I went with a Labists kit this time, rather than the standard CanaKit. I recently discovered that I had “earned” a $50 Amazon gift card on one of the HR sites at work, so that came in wicked handy. I like the case in this Labists kit. It will be donated to the 1GB Pi4B model, which currently is encased in Lego. I’ll put the CanaKit case from the 1GB on the 4GB, as it is just going to the basement network rack. This will be the start of the NAS.
I am looking at 4TB USB3.0 external hard drives, and I think the real solution is to get a decent case, crack it open, and stuff a NAS drive (red) in there. Yes, this means spinny hard drives, but 4TB SSDs are just stoopid expensive. And I am going RAID1, so I need two drives. I am running into issues with this, however, as most modern desktop external drives have these SMR drives in them, and the reviews on that are not so good. Performance really suffers as the drive fills up, as the “S” in SMR is “Shingled”, meaning sectors overlap. I suppose I can suffer along on the native SMR drives for now and upgrade the actual drives when I have the cash again.
I think that I am going to try out OpenMediaVault on it, as well. I recently spied that it supports NFS, in addition to the standard SMB. Looks like an interesting project.
Ultimately, I would like to start moving all server functionality from my Pi 3B (not 3B+) to the 4GB Pi4B, so if OMV does not work out in a hurry, I’ll reload with Raspbian Lite and start moving things over as I have the time.
I need the increased disk space because the OTA TV antenna I just bought will be getting an OTA DVR to go with it. The DVR and Plex will need more space. I am down to 86GB free on the 1TB drive that is currently my non-fault tolerant centralized storage solution.

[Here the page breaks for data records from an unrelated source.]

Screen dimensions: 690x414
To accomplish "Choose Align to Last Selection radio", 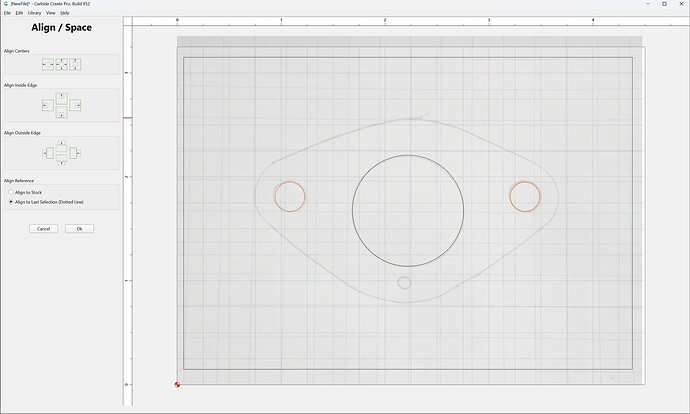I will (x=46, y=202).
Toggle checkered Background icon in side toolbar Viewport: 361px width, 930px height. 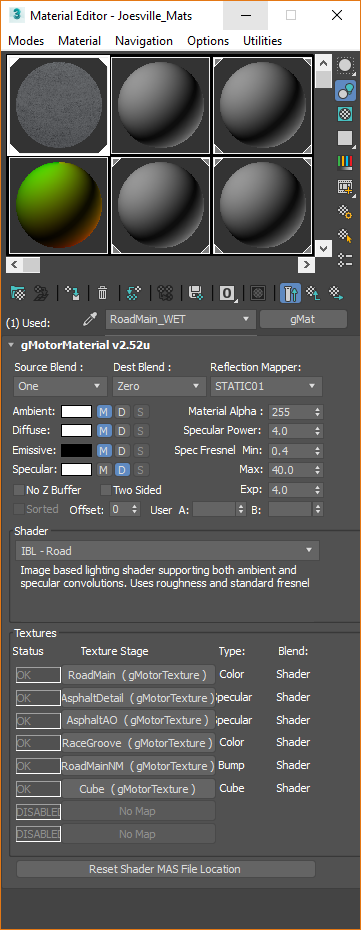click(344, 114)
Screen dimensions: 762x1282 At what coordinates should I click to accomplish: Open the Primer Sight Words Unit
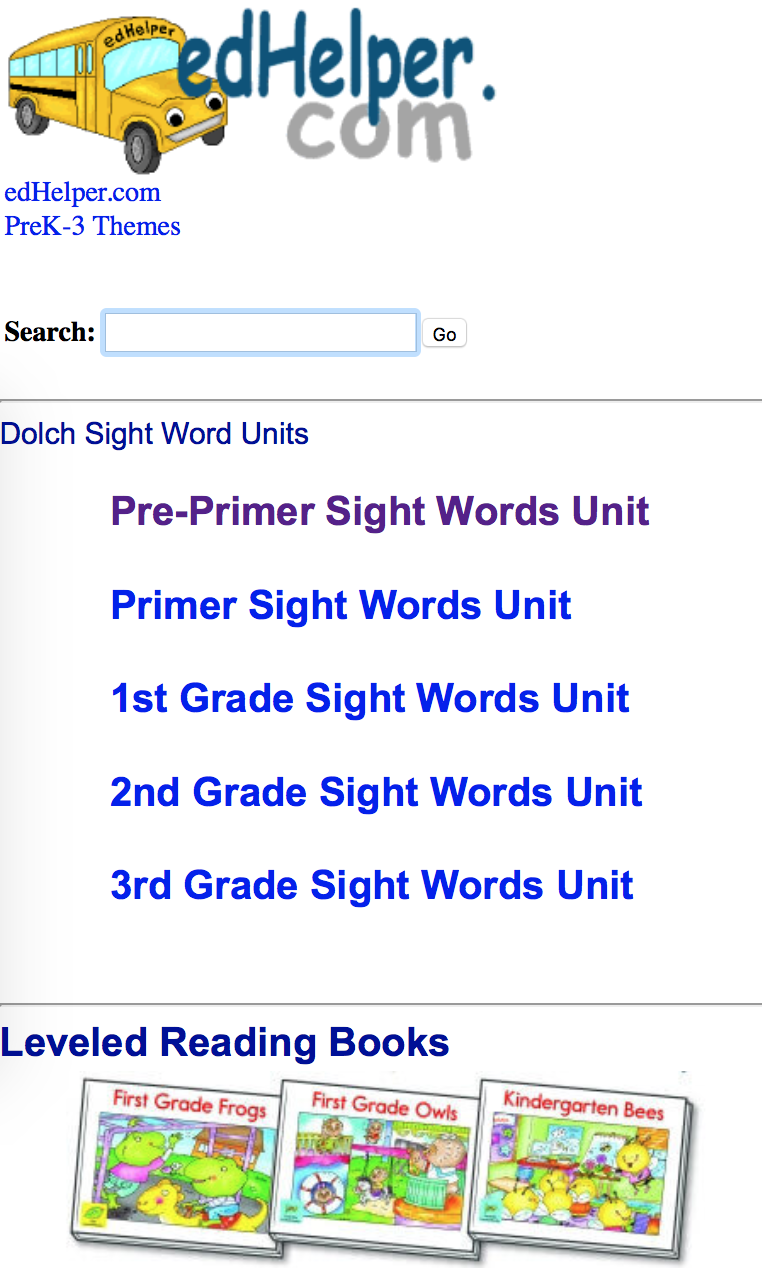point(341,605)
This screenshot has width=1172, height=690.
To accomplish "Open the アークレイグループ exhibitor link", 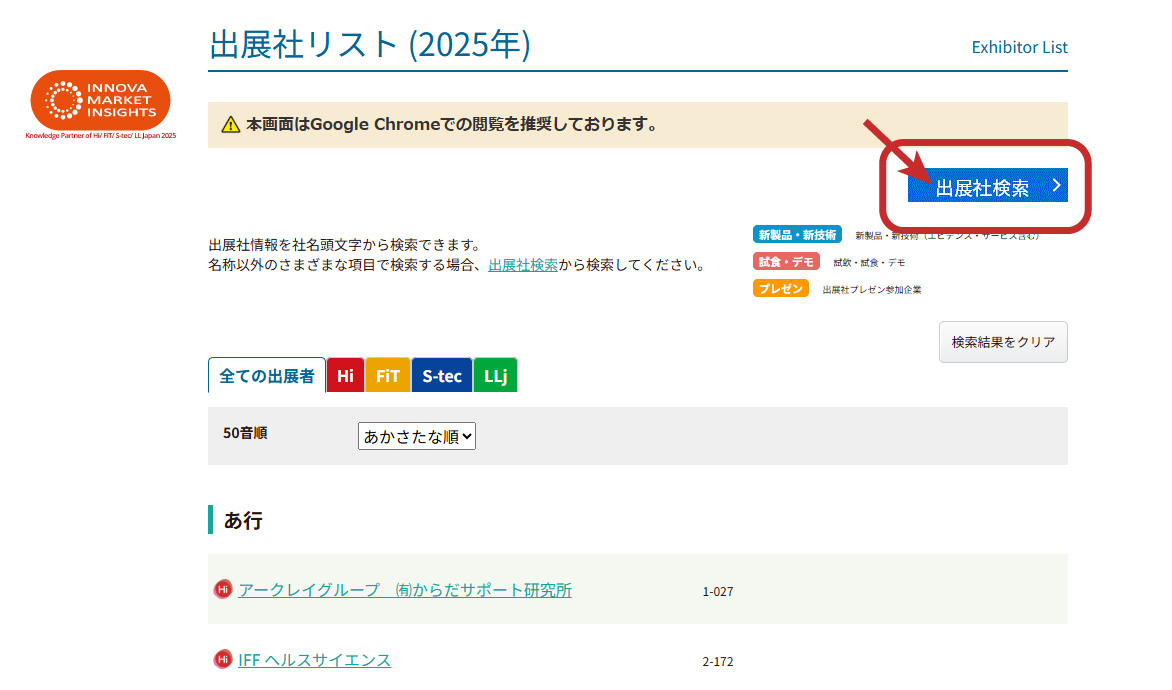I will coord(405,590).
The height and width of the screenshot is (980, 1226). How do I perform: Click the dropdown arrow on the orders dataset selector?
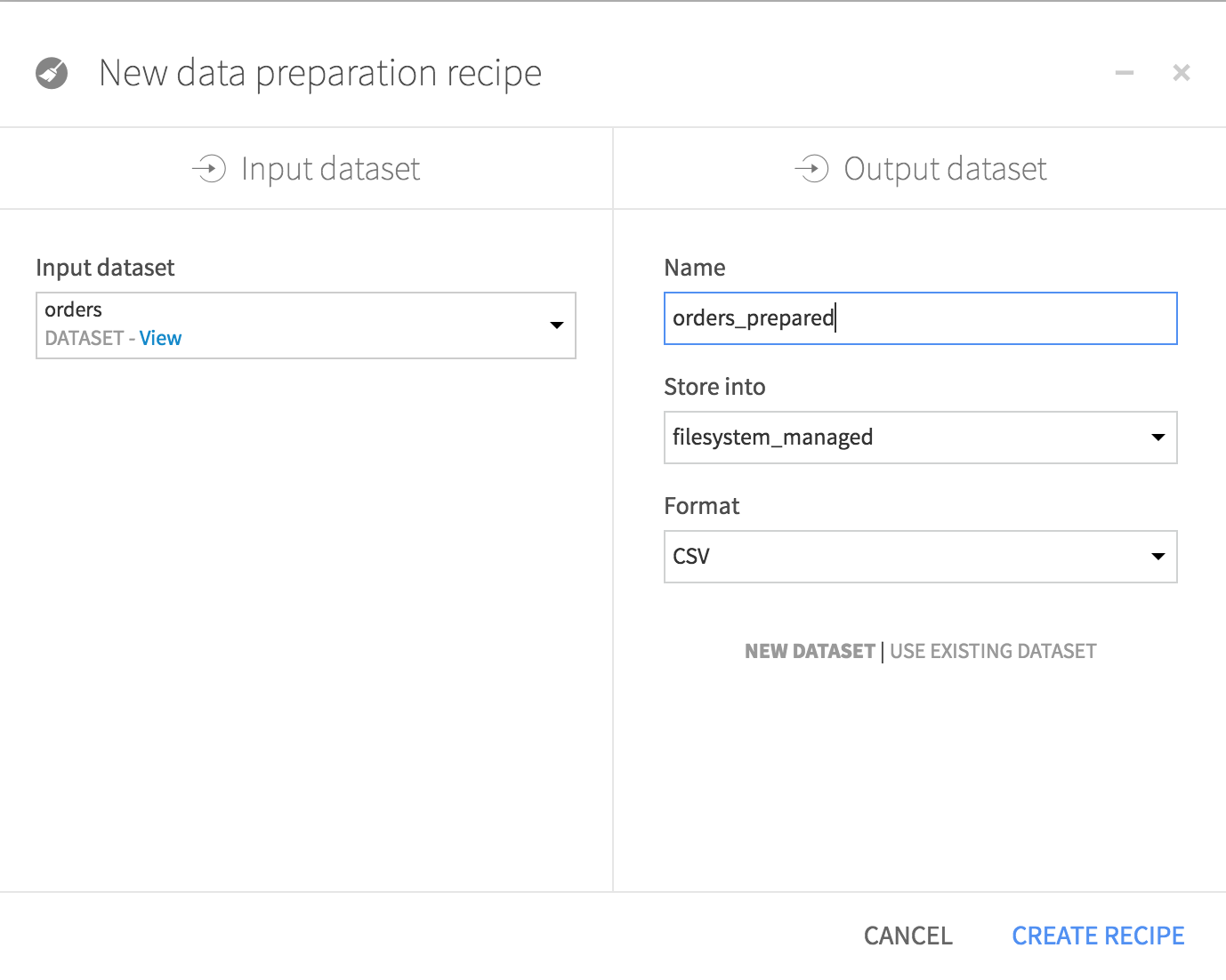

We have been binge watching “Young Sheldon” and we are now completely caught up. Jenny saw that the most recent episode was available on the CBS web site, so she wanted us to watch it on the laptop. I said “You realize that we have a laptop already hooked up to the TV, right?” It never dawned on her that “that computer” was actually a viable thing that is mostly easy enough that the kid can use it. So that is how we watched “Young Sheldon” tonight. Geeking FTW!

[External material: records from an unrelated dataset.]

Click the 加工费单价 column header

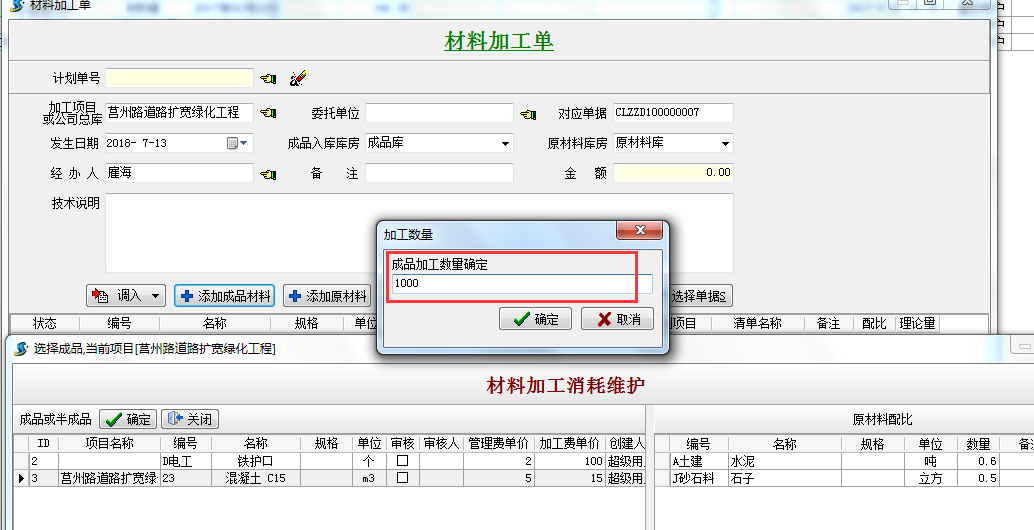(569, 444)
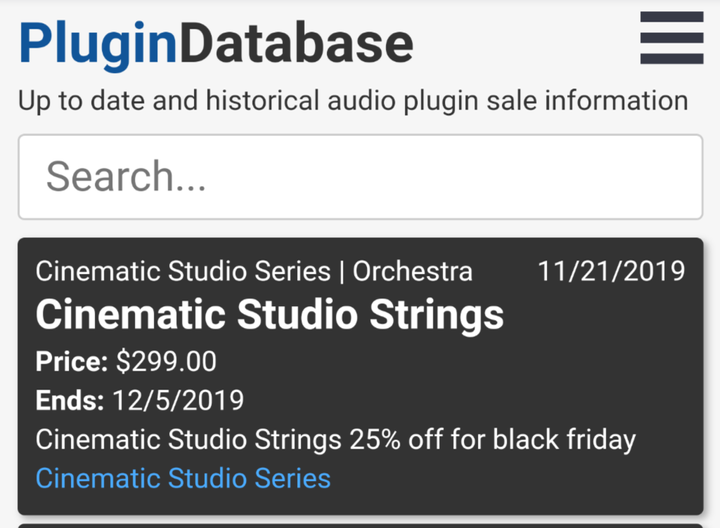
Task: Click empty space right of the price line
Action: pos(500,361)
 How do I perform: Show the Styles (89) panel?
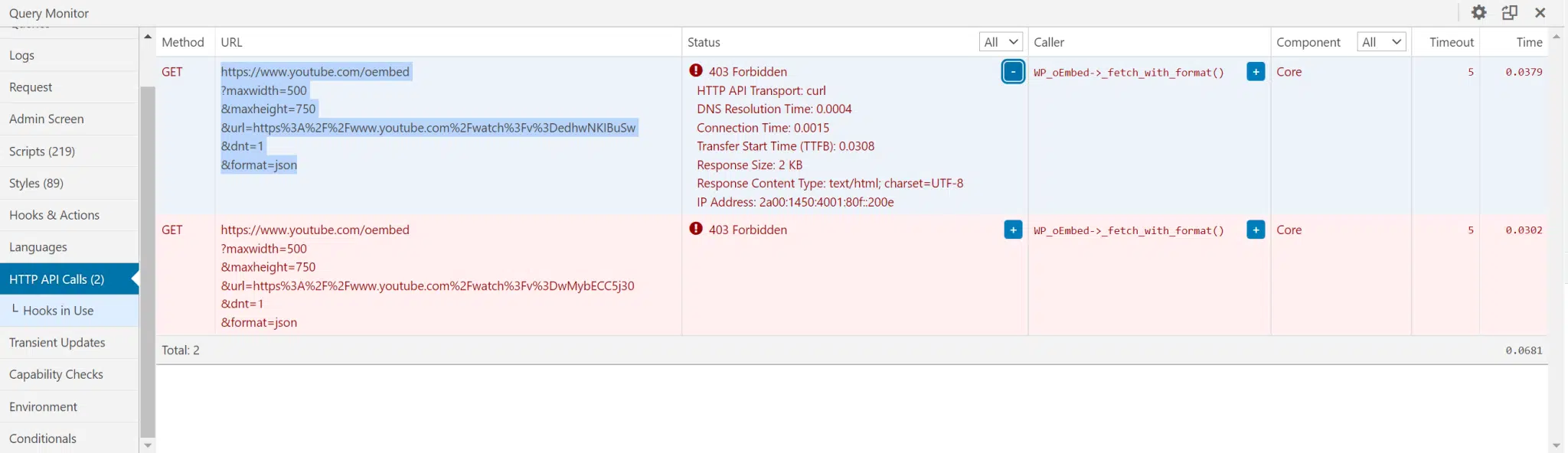pyautogui.click(x=36, y=184)
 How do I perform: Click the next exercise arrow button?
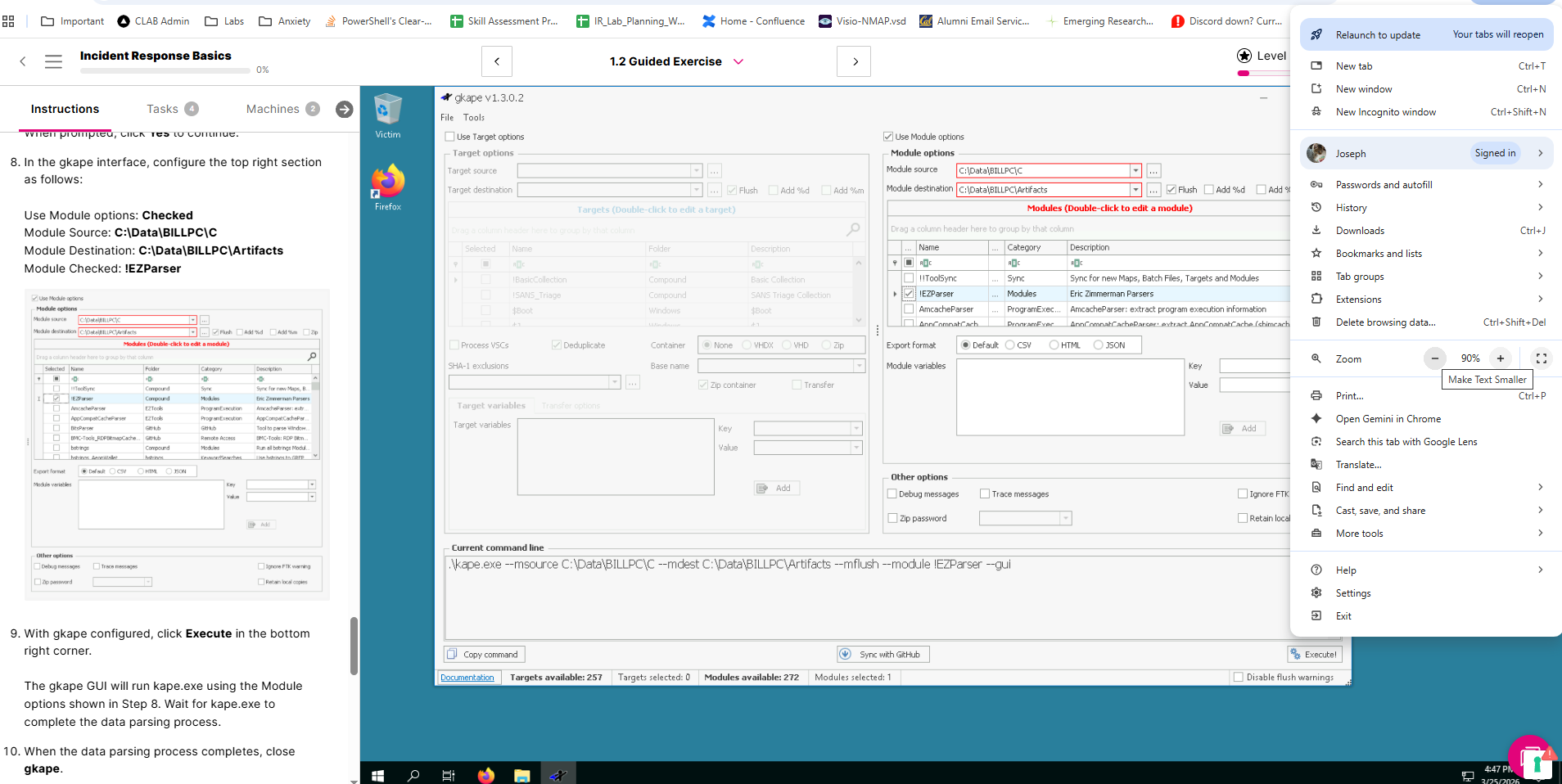(x=854, y=61)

Pi0 = on shelf, was to be my DIY intervalometer, Pi Zero W
Pi1 = main server, Pi3B
Pi2 = Kodi box hooked to stereo in my office, Pi3B
Pi3 = DEV box that lives in the basement, Pi3B+
Pi4 = DEV and camera module box, Pi4B 1GB
weatherPi = velcroed to the back of the weather station display, Pi Zero W
Atomic = Plex server, Atomic Pi
I guess Pi5 is the name for the new one.